:: Exercise text ::
....

Rachel Smith's Blog: Guinea Pigs and Books, page 73

June 24, 2017

She could’ve killed someone with a pencil.

17. Night World: Huntress – L.J. Smith


You know how sometimes you have to like rejoin the gang of vampires you used to lead for the good of the universe even though you were like doing really well paying more attention to your human half? Keep up. Jez Redfern, like John Wick much later, has to return to her old ways for some serious action in order to keep evil from winning the apocalypse at the millennium/taking revenge a network of evil dudes/co-workers and stupid-Russian-Theon for stealing your car and murdering a very important dog. Maybe, just maybe, my analogy is not totally sound, but if there’s ever a movie version of Huntress and Jez Redfern says “Whoah,” I’ll know it’s meant for me.

....

:: Supplied material ::
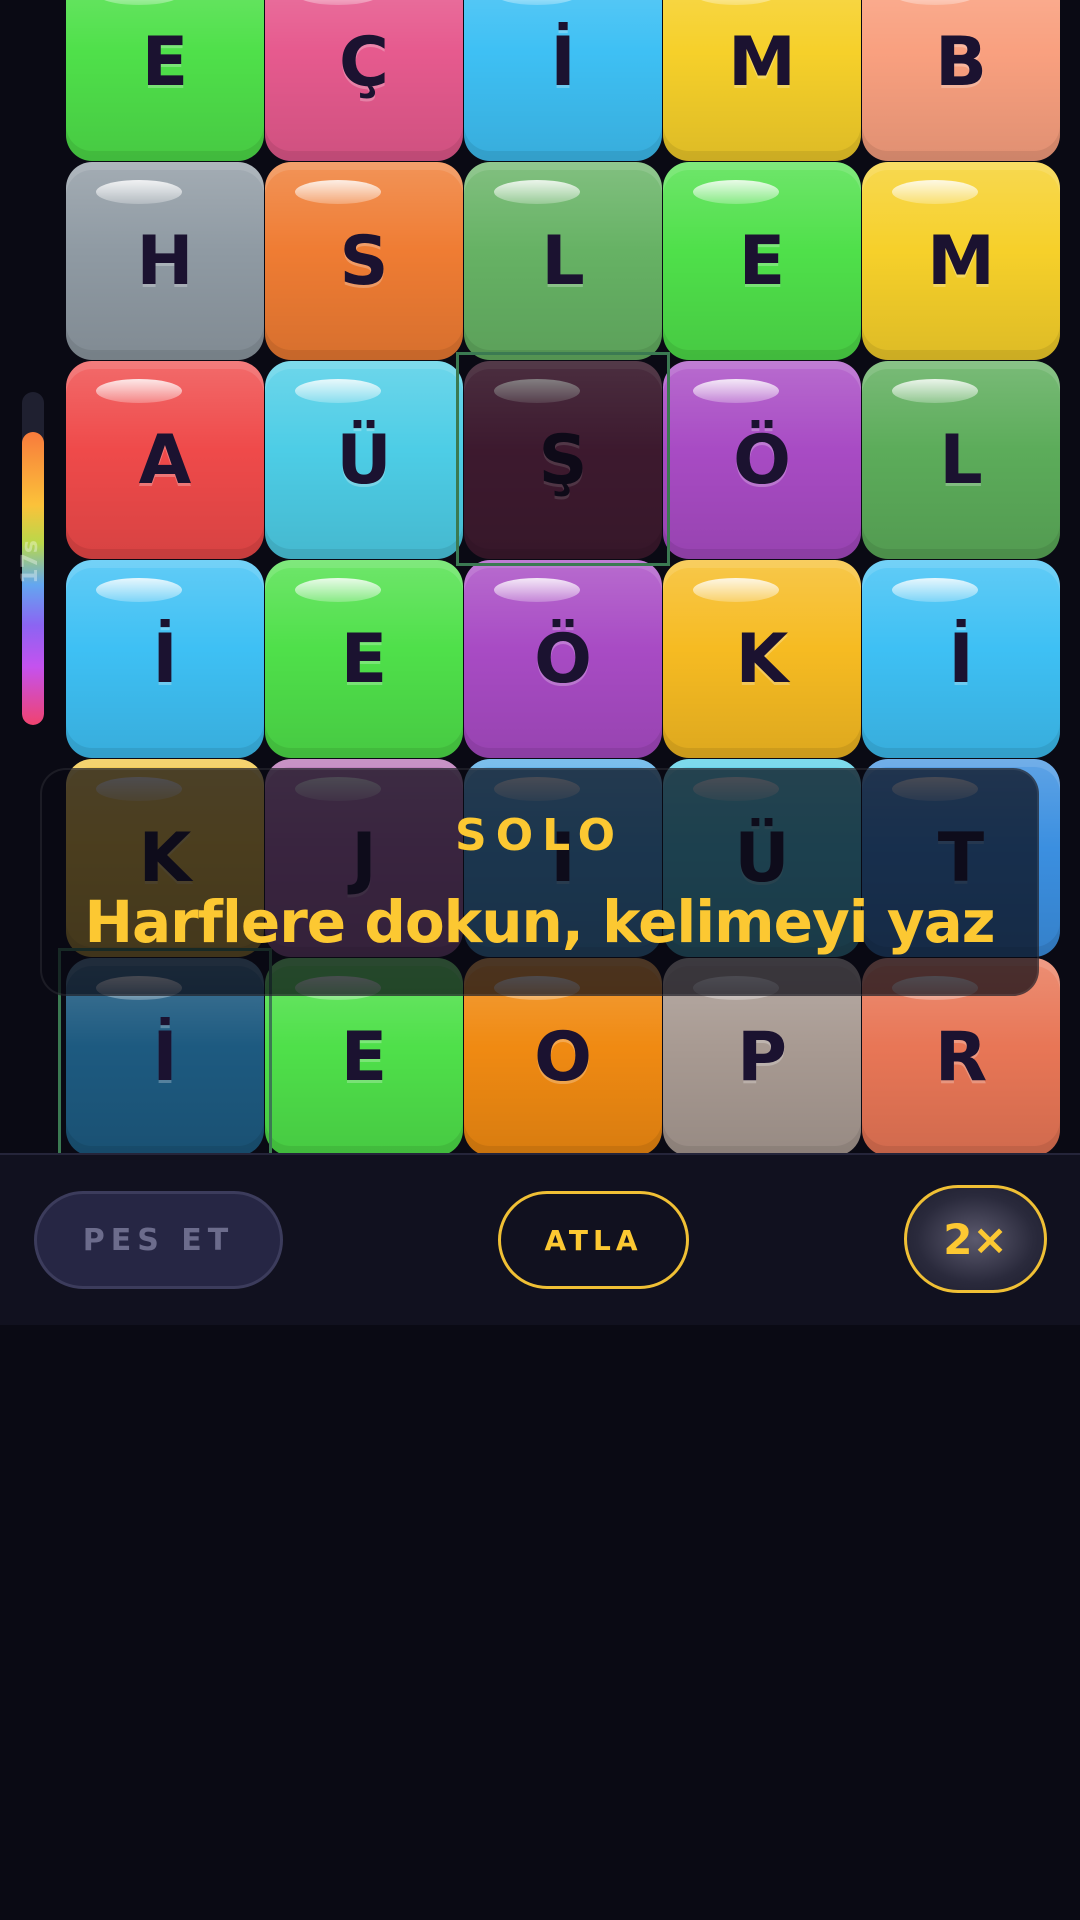  I want to click on letter-tile: K, so click(762, 659).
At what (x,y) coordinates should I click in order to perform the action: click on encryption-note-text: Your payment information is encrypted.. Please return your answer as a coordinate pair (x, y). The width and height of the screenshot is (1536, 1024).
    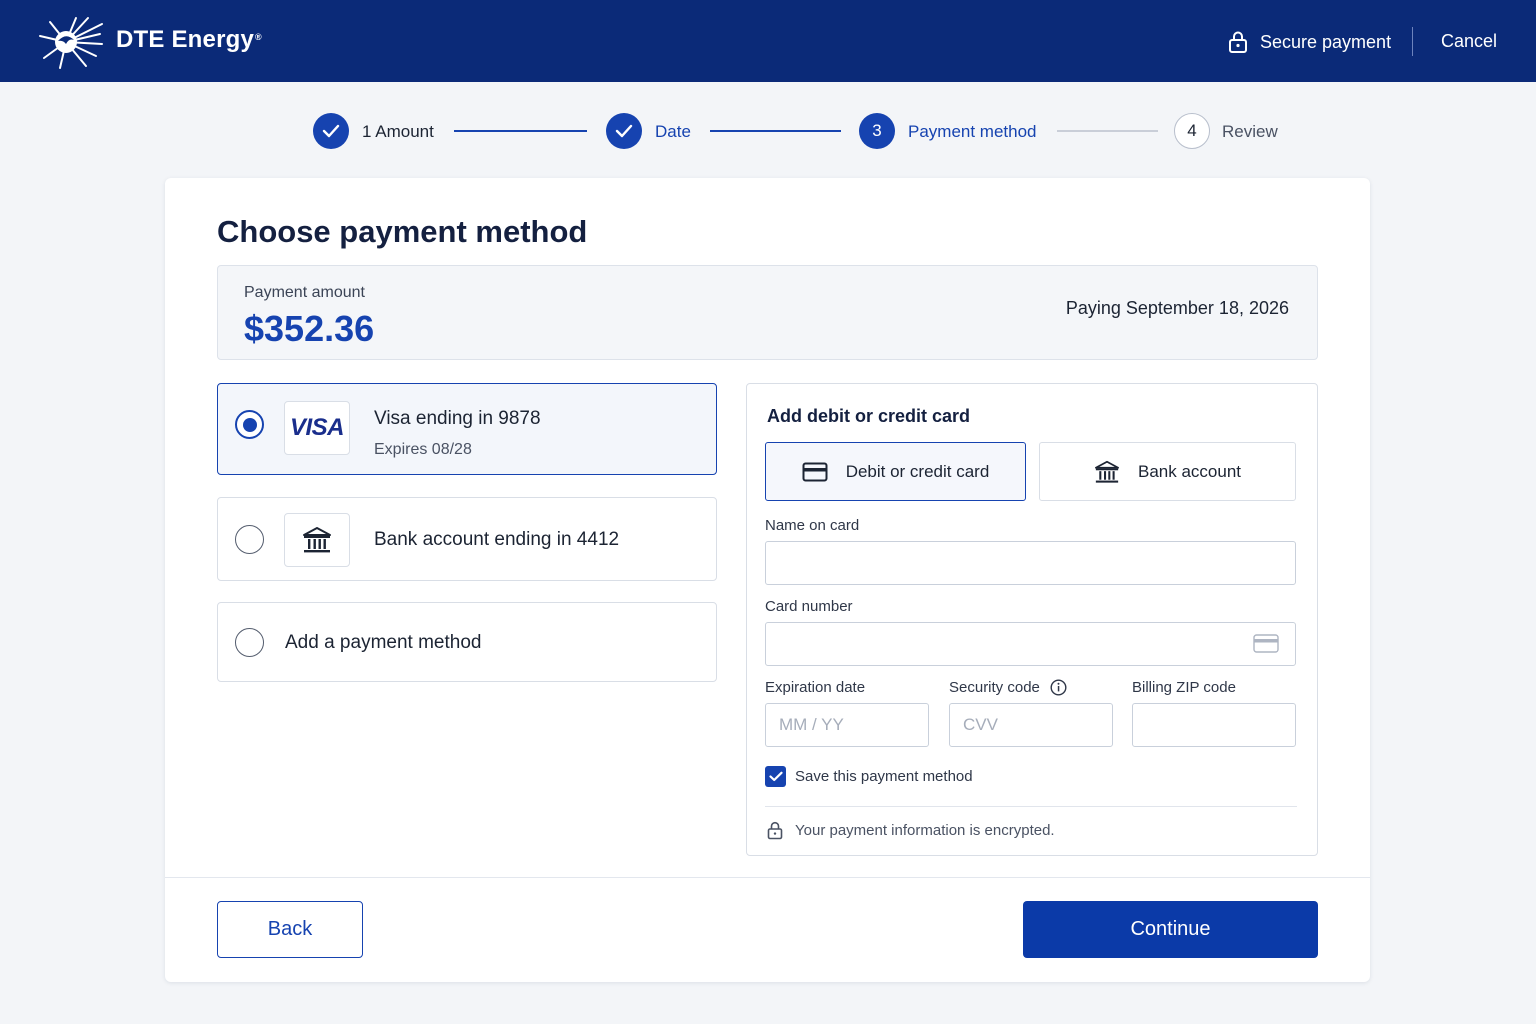
    Looking at the image, I should click on (925, 830).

....

:: Work request ::
Please copy the Huntress review above word for word, from "Rachel Smith's Blog: Guinea" up to and including "meant for me.".

:: Response for this exercise ::
Rachel Smith's Blog: Guinea Pigs and Books, page 73

June 24, 2017

She could’ve killed someone with a pencil.

17. Night World: Huntress – L.J. Smith


You know how sometimes you have to like rejoin the gang of vampires you used to lead for the good of the universe even though you were like doing really well paying more attention to your human half? Keep up. Jez Redfern, like John Wick much later, has to return to her old ways for some serious action in order to keep evil from winning the apocalypse at the millennium/taking revenge a network of evil dudes/co-workers and stupid-Russian-Theon for stealing your car and murdering a very important dog. Maybe, just maybe, my analogy is not totally sound, but if there’s ever a movie version of Huntress and Jez Redfern says “Whoah,” I’ll know it’s meant for me.